Sous la gouverne du Britannique John Herdman, un entraîneur de talent, nos porte-couleurs sont devenues la première équipe canadienne depuis 1936 à monter sur le podium dans un sport collectif aux Jeux d'été. Deux Québécoises étaient du groupe, Marie-Ève Nault et Rhian Wilkinson.

En 2015, la Coupe du monde de soccer féminin sera présentée au Canada. Plusieurs matchs auront lieu au Stade olympique, ce qui gonflera encore la popularité du soccer auprès des jeunes.

Bref, la place du soccer augmente toujours sur notre échiquier sportif. L'intérêt suscité par les grands matchs internationaux, tout comme le succès de l'Impact à sa première saison en Major League Soccer, en témoignent.

Sur le plan de la participation, Soccer Canada estime que plus d'un million de Canadiens pratiqueront ce sport dans trois ans. Pour que cette progression fulgurante soit couronnée de succès, il faudra investir davantage dans la formation des entraîneurs, des arbitres et des joueurs.

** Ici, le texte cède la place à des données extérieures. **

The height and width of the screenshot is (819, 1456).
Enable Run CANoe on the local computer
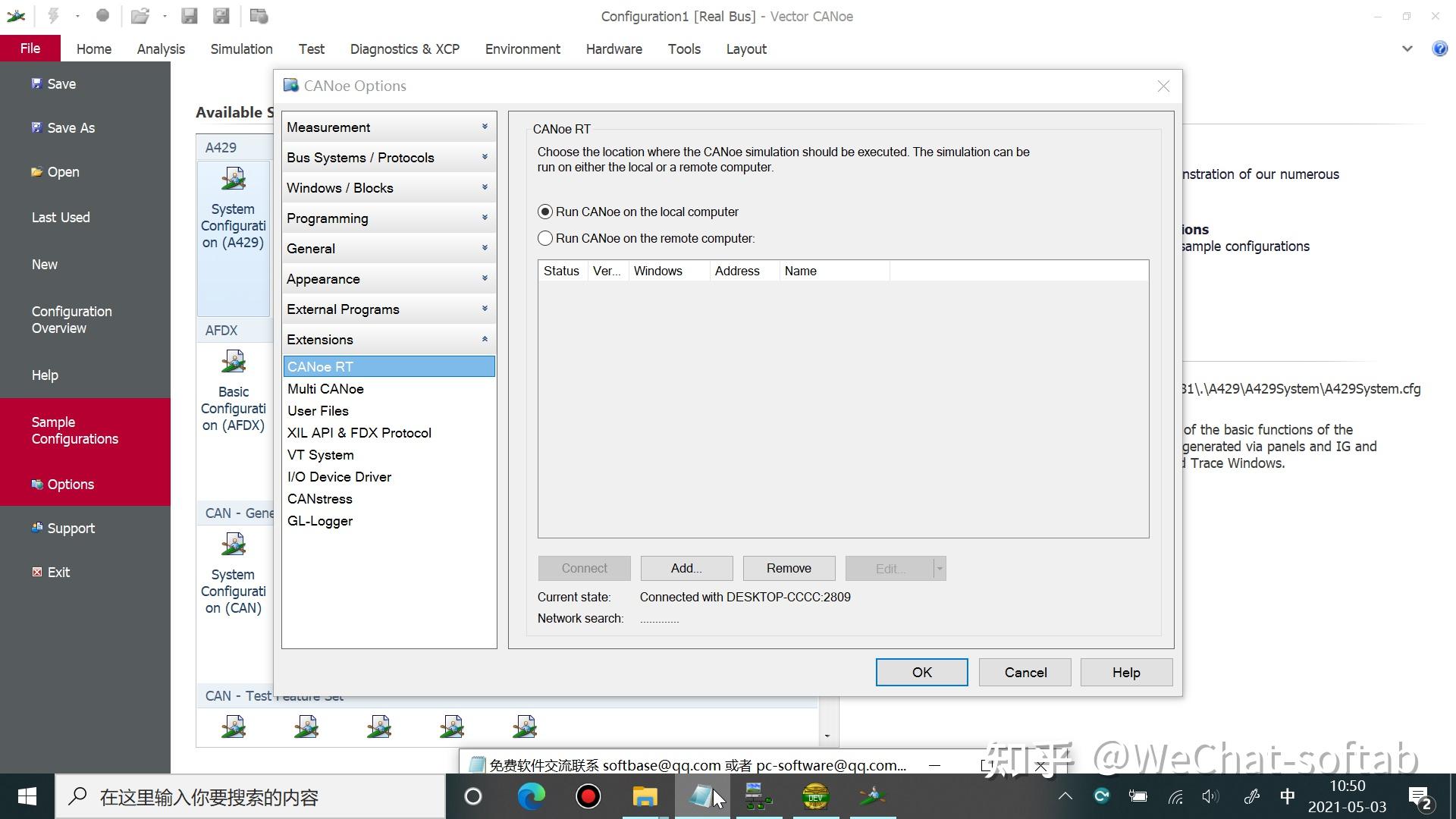coord(545,211)
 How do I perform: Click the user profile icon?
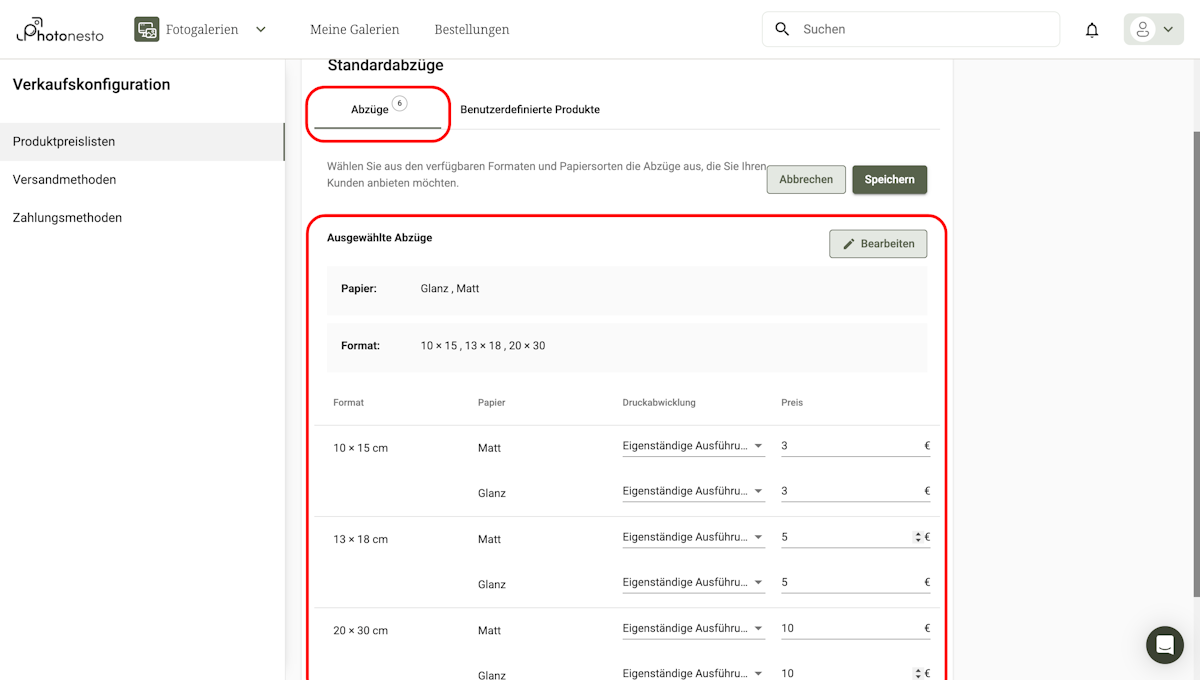point(1141,29)
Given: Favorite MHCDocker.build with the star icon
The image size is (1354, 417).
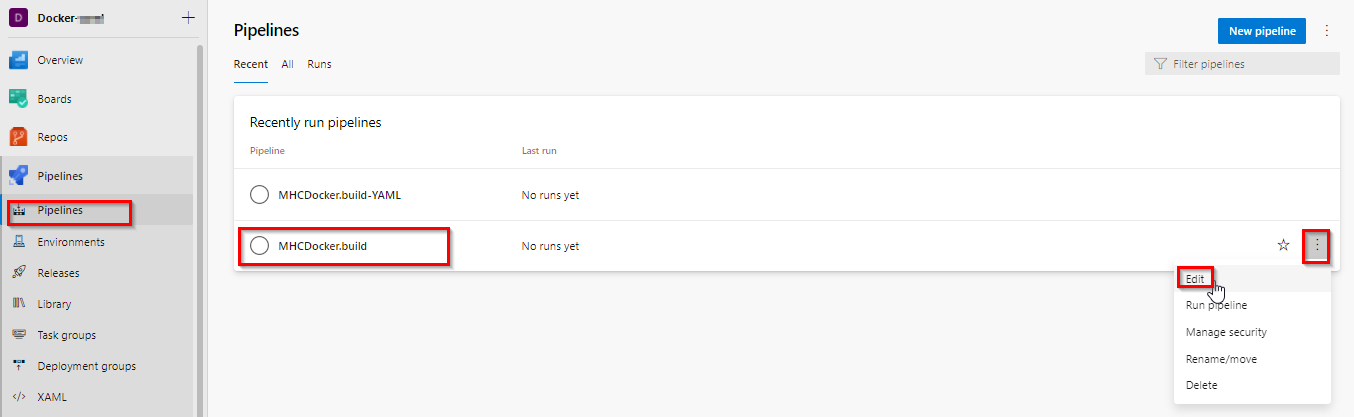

La violence est un fléau qui guette plusieurs sports. Le soccer n'y échappe pas, encore plus autour du terrain. Sur la scène internationale, l'intimidation, les insultes et les drames ont malheureusement jalonné son histoire.

Voilà pourquoi l'étude des universitaires québécois est utile. Elle rappelle que la vigilance est de mise.